Target position data:
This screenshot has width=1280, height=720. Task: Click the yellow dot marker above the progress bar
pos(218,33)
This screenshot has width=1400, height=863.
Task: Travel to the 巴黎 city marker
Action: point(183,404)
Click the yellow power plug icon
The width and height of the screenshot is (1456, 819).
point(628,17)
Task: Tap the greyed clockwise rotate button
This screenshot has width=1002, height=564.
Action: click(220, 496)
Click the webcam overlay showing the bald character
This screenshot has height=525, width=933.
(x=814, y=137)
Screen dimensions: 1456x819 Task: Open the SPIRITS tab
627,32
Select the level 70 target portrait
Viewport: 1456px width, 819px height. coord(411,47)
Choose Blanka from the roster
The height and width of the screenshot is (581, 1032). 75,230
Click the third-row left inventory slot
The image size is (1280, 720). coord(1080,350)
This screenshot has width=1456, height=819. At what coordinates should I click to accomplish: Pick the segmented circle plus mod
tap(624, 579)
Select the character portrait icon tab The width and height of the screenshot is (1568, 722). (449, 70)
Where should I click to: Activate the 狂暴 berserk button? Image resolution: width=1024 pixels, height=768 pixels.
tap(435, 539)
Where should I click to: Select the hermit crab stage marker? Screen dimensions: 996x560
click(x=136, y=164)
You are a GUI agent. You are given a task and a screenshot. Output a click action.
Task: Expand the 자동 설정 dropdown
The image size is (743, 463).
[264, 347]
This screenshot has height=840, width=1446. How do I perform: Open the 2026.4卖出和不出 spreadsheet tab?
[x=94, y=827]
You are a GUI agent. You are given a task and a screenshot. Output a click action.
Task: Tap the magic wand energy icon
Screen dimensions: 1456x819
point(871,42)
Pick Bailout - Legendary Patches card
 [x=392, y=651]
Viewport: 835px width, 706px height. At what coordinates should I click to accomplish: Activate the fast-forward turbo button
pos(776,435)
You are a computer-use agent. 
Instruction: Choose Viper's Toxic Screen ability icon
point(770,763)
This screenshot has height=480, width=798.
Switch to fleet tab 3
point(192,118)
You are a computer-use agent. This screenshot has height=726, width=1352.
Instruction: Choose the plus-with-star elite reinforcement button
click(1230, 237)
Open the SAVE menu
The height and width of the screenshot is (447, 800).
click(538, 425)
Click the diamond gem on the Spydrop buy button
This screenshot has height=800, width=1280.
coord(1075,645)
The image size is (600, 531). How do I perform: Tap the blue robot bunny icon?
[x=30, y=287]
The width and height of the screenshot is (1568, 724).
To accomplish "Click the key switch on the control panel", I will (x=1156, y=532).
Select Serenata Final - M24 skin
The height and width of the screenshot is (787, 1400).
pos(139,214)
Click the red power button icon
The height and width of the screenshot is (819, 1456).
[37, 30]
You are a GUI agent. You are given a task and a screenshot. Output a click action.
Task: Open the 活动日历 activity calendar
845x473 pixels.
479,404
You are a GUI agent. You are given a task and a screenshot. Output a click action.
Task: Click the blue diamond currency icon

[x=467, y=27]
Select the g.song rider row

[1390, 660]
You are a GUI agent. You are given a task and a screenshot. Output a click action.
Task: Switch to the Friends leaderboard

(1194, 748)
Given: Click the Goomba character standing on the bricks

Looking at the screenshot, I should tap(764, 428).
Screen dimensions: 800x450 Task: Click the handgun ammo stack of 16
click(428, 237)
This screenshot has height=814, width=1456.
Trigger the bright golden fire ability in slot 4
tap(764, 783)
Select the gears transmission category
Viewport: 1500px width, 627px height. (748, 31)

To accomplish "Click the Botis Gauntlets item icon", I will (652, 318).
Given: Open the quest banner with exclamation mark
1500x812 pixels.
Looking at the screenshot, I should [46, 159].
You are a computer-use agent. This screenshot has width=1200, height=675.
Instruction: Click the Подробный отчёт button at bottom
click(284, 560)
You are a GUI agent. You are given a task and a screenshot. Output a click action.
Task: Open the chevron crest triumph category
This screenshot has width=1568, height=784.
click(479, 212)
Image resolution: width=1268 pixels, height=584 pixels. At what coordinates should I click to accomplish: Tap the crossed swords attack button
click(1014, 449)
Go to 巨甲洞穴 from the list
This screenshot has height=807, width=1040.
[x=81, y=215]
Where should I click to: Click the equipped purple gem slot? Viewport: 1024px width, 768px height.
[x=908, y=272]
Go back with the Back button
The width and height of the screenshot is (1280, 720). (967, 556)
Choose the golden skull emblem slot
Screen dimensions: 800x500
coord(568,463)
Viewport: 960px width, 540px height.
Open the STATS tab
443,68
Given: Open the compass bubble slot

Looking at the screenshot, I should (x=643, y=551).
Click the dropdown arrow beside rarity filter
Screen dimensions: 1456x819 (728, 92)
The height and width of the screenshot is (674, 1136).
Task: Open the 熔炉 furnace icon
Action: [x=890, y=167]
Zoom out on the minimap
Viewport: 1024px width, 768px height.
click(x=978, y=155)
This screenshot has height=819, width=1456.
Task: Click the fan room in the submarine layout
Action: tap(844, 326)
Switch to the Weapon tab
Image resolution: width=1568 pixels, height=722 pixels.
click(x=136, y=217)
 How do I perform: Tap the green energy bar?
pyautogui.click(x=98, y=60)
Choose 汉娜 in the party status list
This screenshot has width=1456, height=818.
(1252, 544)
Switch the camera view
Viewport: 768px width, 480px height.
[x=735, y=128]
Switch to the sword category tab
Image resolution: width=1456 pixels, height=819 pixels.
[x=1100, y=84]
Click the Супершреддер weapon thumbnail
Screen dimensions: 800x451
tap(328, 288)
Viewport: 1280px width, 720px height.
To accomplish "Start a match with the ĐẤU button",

REQUIREMENTS: Reproduce the data above in full, changing "Blanka" to "Chun-Li" and keeping everything else the same.

FINISHED EXERCISE:
This screenshot has width=1280, height=720. Task: Click the yellow dot marker above the progress bar
pos(218,33)
This screenshot has width=1400, height=863.
Task: Travel to the 巴黎 city marker
Action: point(183,404)
Click the yellow power plug icon
The width and height of the screenshot is (1456, 819).
point(628,17)
Task: Tap the greyed clockwise rotate button
This screenshot has width=1002, height=564.
Action: click(220, 496)
Click the webcam overlay showing the bald character
This screenshot has height=525, width=933.
(x=814, y=137)
Screen dimensions: 1456x819 Task: Open the SPIRITS tab
627,32
Select the level 70 target portrait
Viewport: 1456px width, 819px height. coord(411,47)
Choose Chun-Li from the roster
The height and width of the screenshot is (581, 1032). 75,230
Click the third-row left inventory slot
The image size is (1280, 720). coord(1080,350)
This screenshot has width=1456, height=819. At what coordinates should I click to accomplish: Pick the segmented circle plus mod
tap(624, 579)
Select the character portrait icon tab The width and height of the screenshot is (1568, 722). (449, 70)
Where should I click to: Activate the 狂暴 berserk button? Image resolution: width=1024 pixels, height=768 pixels.
tap(435, 539)
Where should I click to: Select the hermit crab stage marker? Screen dimensions: 996x560
click(x=136, y=164)
You are a GUI agent. You are given a task and a screenshot. Output a click action.
Task: Expand the 자동 설정 dropdown
The image size is (743, 463).
[264, 347]
This screenshot has height=840, width=1446. How do I perform: Open the 2026.4卖出和不出 spreadsheet tab?
[x=94, y=827]
You are a GUI agent. You are given a task and a screenshot. Output a click action.
Task: Tap the magic wand energy icon
Screen dimensions: 1456x819
point(871,42)
Pick Bailout - Legendary Patches card
 [x=392, y=651]
Viewport: 835px width, 706px height. At what coordinates should I click to accomplish: Activate the fast-forward turbo button
pos(776,435)
You are a computer-use agent. 
Instruction: Choose Viper's Toxic Screen ability icon
point(770,763)
This screenshot has height=480, width=798.
Switch to fleet tab 3
point(192,118)
You are a computer-use agent. This screenshot has height=726, width=1352.
Instruction: Choose the plus-with-star elite reinforcement button
click(1230, 237)
Open the SAVE menu
The height and width of the screenshot is (447, 800).
click(538, 425)
Click the diamond gem on the Spydrop buy button
This screenshot has height=800, width=1280.
coord(1075,645)
The image size is (600, 531). How do I perform: Tap the blue robot bunny icon?
[x=30, y=287]
The width and height of the screenshot is (1568, 724).
To accomplish "Click the key switch on the control panel", I will (x=1156, y=532).
Select Serenata Final - M24 skin
The height and width of the screenshot is (787, 1400).
pos(139,214)
Click the red power button icon
The height and width of the screenshot is (819, 1456).
[37, 30]
You are a GUI agent. You are given a task and a screenshot. Output a click action.
Task: Open the 活动日历 activity calendar
845x473 pixels.
479,404
You are a GUI agent. You are given a task and a screenshot. Output a click action.
Task: Click the blue diamond currency icon

[x=467, y=27]
Select the g.song rider row

[1390, 660]
You are a GUI agent. You are given a task and a screenshot. Output a click action.
Task: Switch to the Friends leaderboard

(1194, 748)
Given: Click the Goomba character standing on the bricks

Looking at the screenshot, I should tap(764, 428).
Screen dimensions: 800x450 Task: Click the handgun ammo stack of 16
click(428, 237)
This screenshot has height=814, width=1456.
Trigger the bright golden fire ability in slot 4
tap(764, 783)
Select the gears transmission category
Viewport: 1500px width, 627px height. (748, 31)

To accomplish "Click the Botis Gauntlets item icon", I will (652, 318).
Given: Open the quest banner with exclamation mark
1500x812 pixels.
Looking at the screenshot, I should [46, 159].
You are a computer-use agent. This screenshot has width=1200, height=675.
Instruction: Click the Подробный отчёт button at bottom
click(284, 560)
You are a GUI agent. You are given a task and a screenshot. Output a click action.
Task: Open the chevron crest triumph category
This screenshot has width=1568, height=784.
click(479, 212)
Image resolution: width=1268 pixels, height=584 pixels. At what coordinates should I click to accomplish: Tap the crossed swords attack button
click(1014, 449)
Go to 巨甲洞穴 from the list
This screenshot has height=807, width=1040.
[x=81, y=215]
Where should I click to: Click the equipped purple gem slot? Viewport: 1024px width, 768px height.
[x=908, y=272]
Go back with the Back button
The width and height of the screenshot is (1280, 720). (967, 556)
Choose the golden skull emblem slot
Screen dimensions: 800x500
coord(568,463)
Viewport: 960px width, 540px height.
Open the STATS tab
443,68
Given: Open the compass bubble slot

Looking at the screenshot, I should (x=643, y=551).
Click the dropdown arrow beside rarity filter
Screen dimensions: 1456x819 (728, 92)
The height and width of the screenshot is (674, 1136).
Task: Open the 熔炉 furnace icon
Action: [x=890, y=167]
Zoom out on the minimap
Viewport: 1024px width, 768px height.
click(x=978, y=155)
This screenshot has height=819, width=1456.
Task: Click the fan room in the submarine layout
Action: tap(844, 326)
Switch to the Weapon tab
Image resolution: width=1568 pixels, height=722 pixels.
click(x=136, y=217)
 How do I perform: Tap the green energy bar?
pyautogui.click(x=98, y=60)
Choose 汉娜 in the party status list
This screenshot has width=1456, height=818.
(1252, 544)
Switch the camera view
Viewport: 768px width, 480px height.
[x=735, y=128]
Switch to the sword category tab
Image resolution: width=1456 pixels, height=819 pixels.
[x=1100, y=84]
Click the Супершреддер weapon thumbnail
Screen dimensions: 800x451
tap(328, 288)
Viewport: 1280px width, 720px height.
To accomplish "Start a match with the ĐẤU button",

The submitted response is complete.